(DATA SUPPLIED):
((

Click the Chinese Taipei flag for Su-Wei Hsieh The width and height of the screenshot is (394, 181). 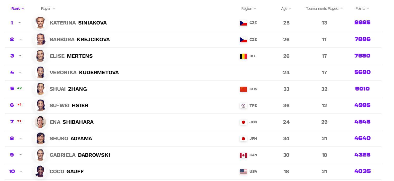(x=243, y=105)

))
((

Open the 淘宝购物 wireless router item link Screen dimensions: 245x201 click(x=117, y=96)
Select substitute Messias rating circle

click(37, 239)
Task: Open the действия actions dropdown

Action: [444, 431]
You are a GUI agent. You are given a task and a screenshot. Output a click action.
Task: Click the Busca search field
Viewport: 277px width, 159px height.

))

Taking the entries above, write out exactly the lines starting with the line containing "Open the 淘宝购物" and going on through the line containing "Viewport: 277px width, 159px height.", both included, and nothing else.

(EXERCISE OUTPUT):
Open the 淘宝购物 wireless router item link Screen dimensions: 245x201 click(x=117, y=96)
Select substitute Messias rating circle

click(37, 239)
Task: Open the действия actions dropdown

Action: [444, 431]
You are a GUI agent. You are given a task and a screenshot. Output a click action.
Task: Click the Busca search field
Viewport: 277px width, 159px height.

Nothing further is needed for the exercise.